Maybe I should create a column called Weird Shit That Will Probably Never Make it to DVD. I'm finding more and more of these puzzling bibelots. At their best, obscure b-movies can be rewarding bits of renumeration for the tireless efforts of the ever-studious horror freak. At their worst, they merely subsist as conversation pieces. Even the tackiest of z-grade romps can be excused on a base level, as owning one of them is tantamount to wearing a badge of courage in the eyes of die-hard fans. Hey, I may hate Curse of the Blue Lights with a fucking passion, but at least I can say that I've watched it. Hold on a second...why am I proud of that???

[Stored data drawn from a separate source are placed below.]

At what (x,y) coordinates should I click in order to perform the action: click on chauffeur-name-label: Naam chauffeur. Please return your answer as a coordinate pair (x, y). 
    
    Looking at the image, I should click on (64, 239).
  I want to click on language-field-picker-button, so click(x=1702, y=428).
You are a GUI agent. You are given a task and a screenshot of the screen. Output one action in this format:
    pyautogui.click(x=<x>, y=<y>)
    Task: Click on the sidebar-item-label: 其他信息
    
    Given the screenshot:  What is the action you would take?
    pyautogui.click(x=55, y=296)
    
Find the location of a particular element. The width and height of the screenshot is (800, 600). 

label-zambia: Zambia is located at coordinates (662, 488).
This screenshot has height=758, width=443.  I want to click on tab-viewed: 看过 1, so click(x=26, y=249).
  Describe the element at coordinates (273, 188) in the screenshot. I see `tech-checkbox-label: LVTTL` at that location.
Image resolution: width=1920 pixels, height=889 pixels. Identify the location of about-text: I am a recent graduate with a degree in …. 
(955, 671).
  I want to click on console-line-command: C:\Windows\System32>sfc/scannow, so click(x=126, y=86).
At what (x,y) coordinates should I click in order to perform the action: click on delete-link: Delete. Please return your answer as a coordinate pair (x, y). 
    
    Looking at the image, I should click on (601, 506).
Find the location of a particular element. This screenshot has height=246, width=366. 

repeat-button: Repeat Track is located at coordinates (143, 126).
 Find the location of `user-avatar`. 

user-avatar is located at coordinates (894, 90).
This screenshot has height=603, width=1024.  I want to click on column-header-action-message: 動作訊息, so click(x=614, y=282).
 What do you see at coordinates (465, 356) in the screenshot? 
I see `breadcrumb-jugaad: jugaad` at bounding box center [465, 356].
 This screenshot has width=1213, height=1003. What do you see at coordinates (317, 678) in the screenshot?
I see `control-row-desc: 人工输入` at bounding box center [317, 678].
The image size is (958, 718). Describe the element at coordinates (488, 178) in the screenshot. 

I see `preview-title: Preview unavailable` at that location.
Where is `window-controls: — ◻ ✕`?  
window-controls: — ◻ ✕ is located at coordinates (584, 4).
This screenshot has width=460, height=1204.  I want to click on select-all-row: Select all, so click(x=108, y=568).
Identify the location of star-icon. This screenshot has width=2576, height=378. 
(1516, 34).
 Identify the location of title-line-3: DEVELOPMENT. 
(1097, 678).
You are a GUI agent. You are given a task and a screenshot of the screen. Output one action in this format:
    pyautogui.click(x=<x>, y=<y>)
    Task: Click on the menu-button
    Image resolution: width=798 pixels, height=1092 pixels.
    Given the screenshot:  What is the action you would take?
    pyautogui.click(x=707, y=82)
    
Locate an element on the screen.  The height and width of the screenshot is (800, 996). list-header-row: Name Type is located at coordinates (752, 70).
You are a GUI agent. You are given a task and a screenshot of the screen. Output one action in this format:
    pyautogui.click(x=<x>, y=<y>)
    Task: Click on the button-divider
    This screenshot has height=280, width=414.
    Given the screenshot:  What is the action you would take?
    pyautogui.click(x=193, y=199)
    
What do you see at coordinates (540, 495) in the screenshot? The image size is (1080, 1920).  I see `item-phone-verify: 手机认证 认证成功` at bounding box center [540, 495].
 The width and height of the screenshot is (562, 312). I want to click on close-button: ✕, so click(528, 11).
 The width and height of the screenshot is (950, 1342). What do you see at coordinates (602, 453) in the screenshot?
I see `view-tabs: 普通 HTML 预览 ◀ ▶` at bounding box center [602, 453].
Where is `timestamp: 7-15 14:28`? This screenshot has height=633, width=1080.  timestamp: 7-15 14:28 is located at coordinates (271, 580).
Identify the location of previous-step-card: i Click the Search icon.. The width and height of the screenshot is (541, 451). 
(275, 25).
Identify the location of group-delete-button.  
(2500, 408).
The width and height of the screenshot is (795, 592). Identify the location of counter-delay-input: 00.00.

Let's move on, shall we? 1967's The Vulture is a weird little flick. It's an unconscious throwback to sci-fi creature features from the 50's such as Tarantula and The Deadly Mantis. But it's not tongue-in-cheek. That's what I mean by "unconscious." This film believes that it's a legit genre thriller, a monster mash so scary, it will freeze your girlfriend's ovaries at the drive-in. Ironically, the 70's were just a stone's throw away. Audiences had already seen Psycho, and Night of the Living Dead would make its bowel-ripping debut the following year. Stanley Kubrick was standing on the spire of his own emanation. It wouldn't be long before theater patrons were gasping during the rape scene in A Clockwork Orange.
Inquiring minds want to know...was writer/director Lawrence Huntington expecting the prevailing masses to gush over his were-vulture picture? Did he aim to replicate the success of Birdman of Alcatraz under the assumption that Burt Lancaster was nominated for an Oscar for his portrayal of a literal bird man? The plot is oblique. I'll try to be the filter between you and the convoluted machinations of the script. In an effective opening sequence, a woman walking home in the rain notices a headstone shaking at the edge of a cemetery. A shadowy figure emerges from the grave and takes flight. Petrified, the woman faints. She wakes up in a hospital and tells the authorities what she saw - a large, feathery beast with a human head.
Guffaw! Chortle! Snicker! Balk! Abjure! Basically, we get 60-70 minutes of well-bred sages and intellectuals acting out those verbs. The only character who takes the woman's story seriously is Dr. Eric Lutens, an atomic radiologist (or something). It seems that the legend of a half-man/half-bird is connected to a parchment that was found in a nearby church. I'm still not clear on the details of our villain's backstory. It involves gold coins, reverse alchemy and a pet vulture. And sheep appendages in an alcove on the side of a cliff. Look, The Vulture probably doesn't sound boring, but it is. Simply writing about it is a boring task, but tragically, I haven't reached the conclusion of this review yet.
As I alluded to earlier, Huntington starts out on the right foot. The atmosphere is cataclysmic in a tastefully haunting way, and the were-vulture is built up to be a badass fiend for the ages. Of course, we have to plod through pages of talky, palaverous dialogue that clogs up the bulk of The Vulture. It's almost as if the exposition never ends. And the big reveal? Oh my cunt. The "mutant monstrosity" is...shit, how do I describe this? Imagine a vulture suit without the mask. The vulture of the title is a guy in a vulture suit...without the mask. I mean, we see his fucking face. When the woman in the hospital claimed that she saw a large, feathery beast with a human head, she wasn't kidding.
In summation, The Vulture is laughable. The first 30 minutes are reasonably entertaining, but everything falls apart towards the climax. Robert Z'Dar says, "No rape scenes? I'll pass."